- _Aim_
Transcribe the material below word for word, from the line that contains "You are a computer-use agent. Viewport: 1456px" through the end, leaving the pictures out of your answer.

- _Data lines_
##########

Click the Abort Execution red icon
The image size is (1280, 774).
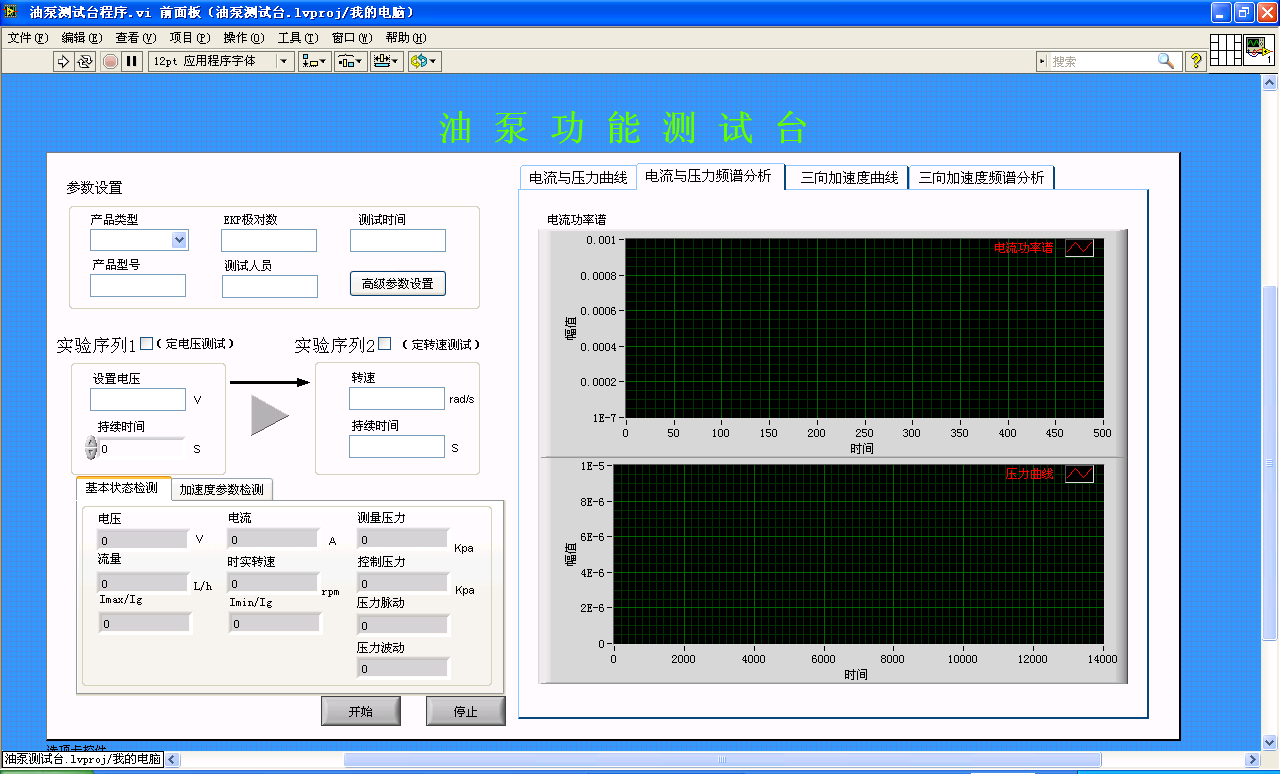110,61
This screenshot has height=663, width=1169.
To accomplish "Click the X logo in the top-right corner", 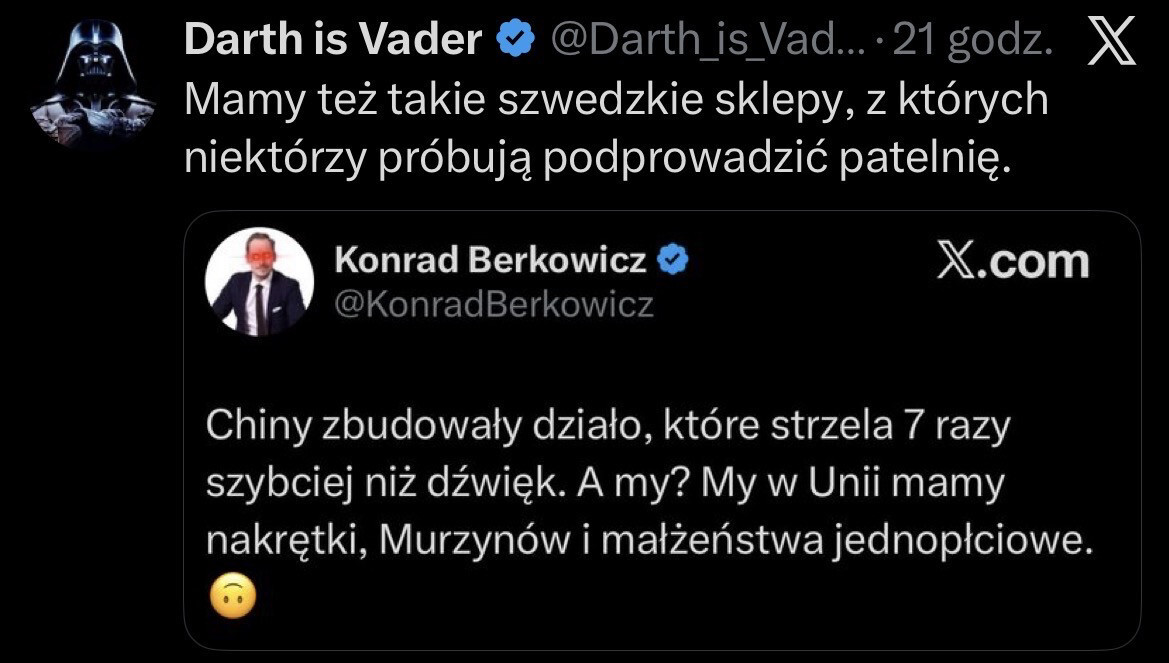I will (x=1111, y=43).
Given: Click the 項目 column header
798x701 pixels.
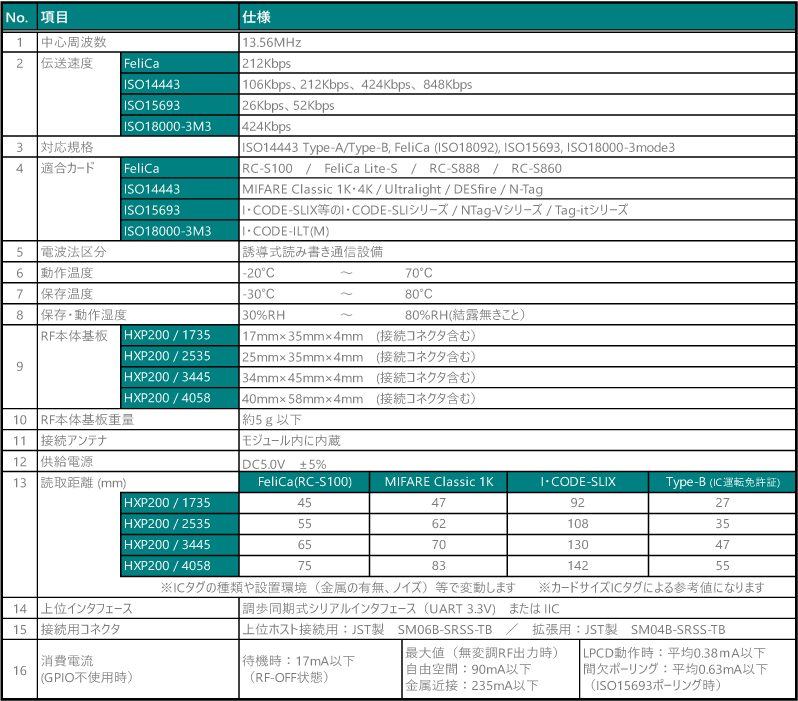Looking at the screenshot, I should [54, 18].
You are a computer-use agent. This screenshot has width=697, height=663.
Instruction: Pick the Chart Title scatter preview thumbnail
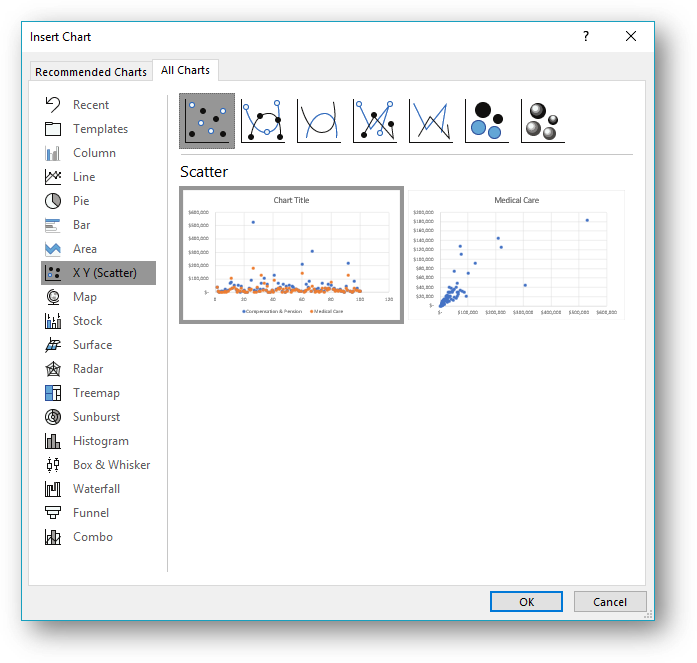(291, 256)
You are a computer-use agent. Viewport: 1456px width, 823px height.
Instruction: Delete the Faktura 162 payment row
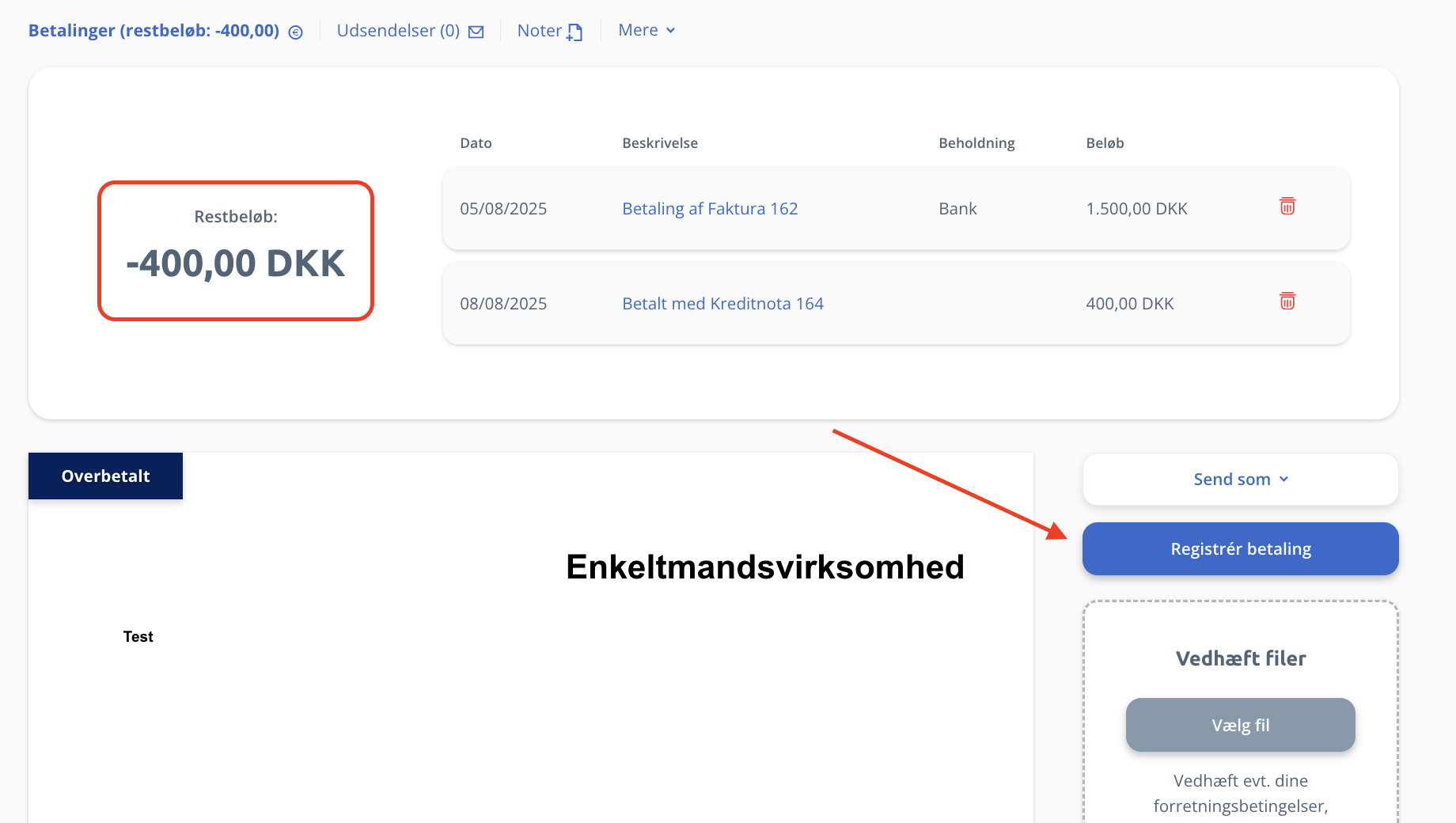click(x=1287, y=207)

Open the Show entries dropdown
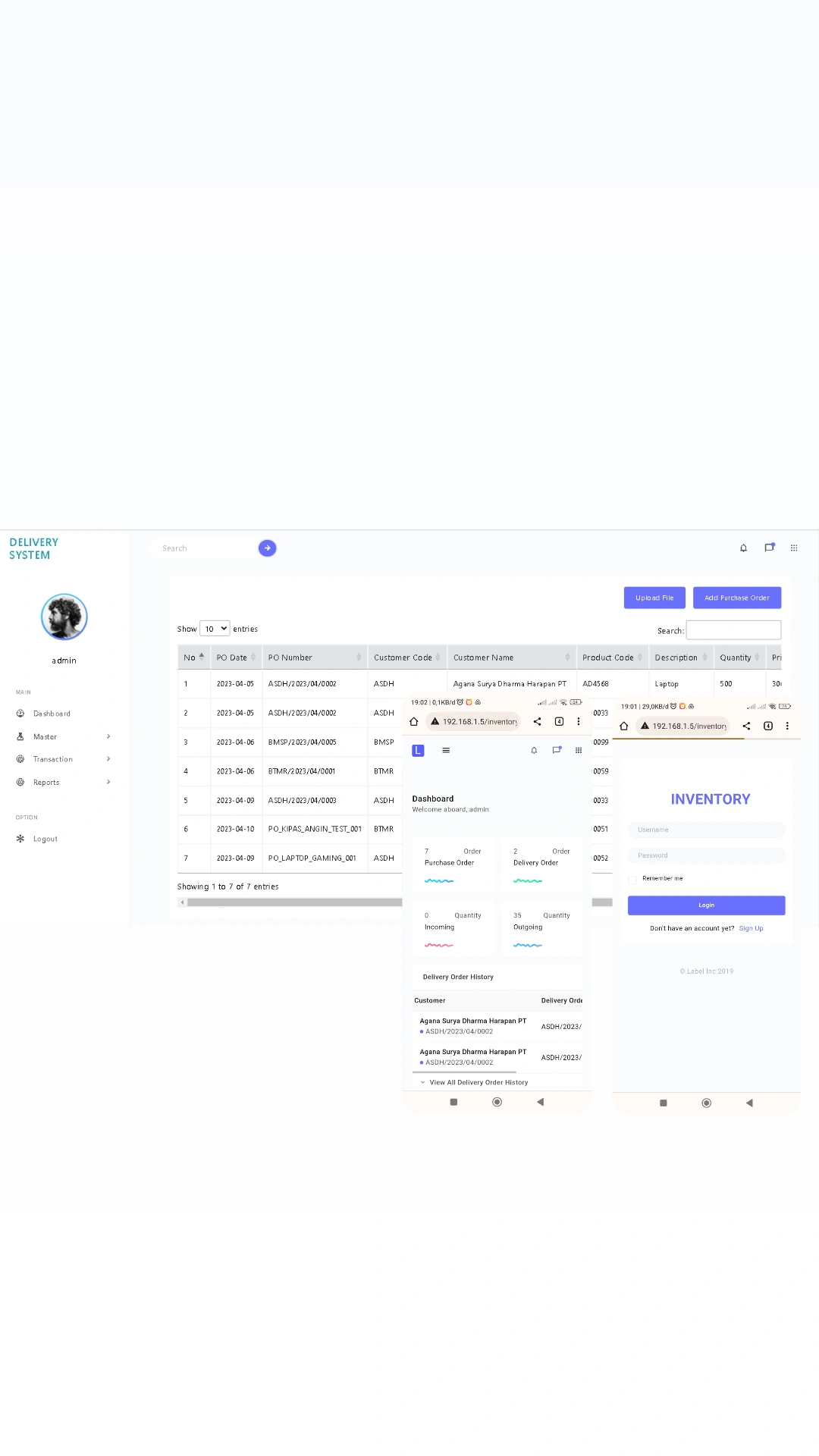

##########

- _The solution_
You are a computer-use agent. Viewport: 1456px width, 823px height.
Instruction: Delete the Faktura 162 payment row
click(x=1287, y=207)

Open the Show entries dropdown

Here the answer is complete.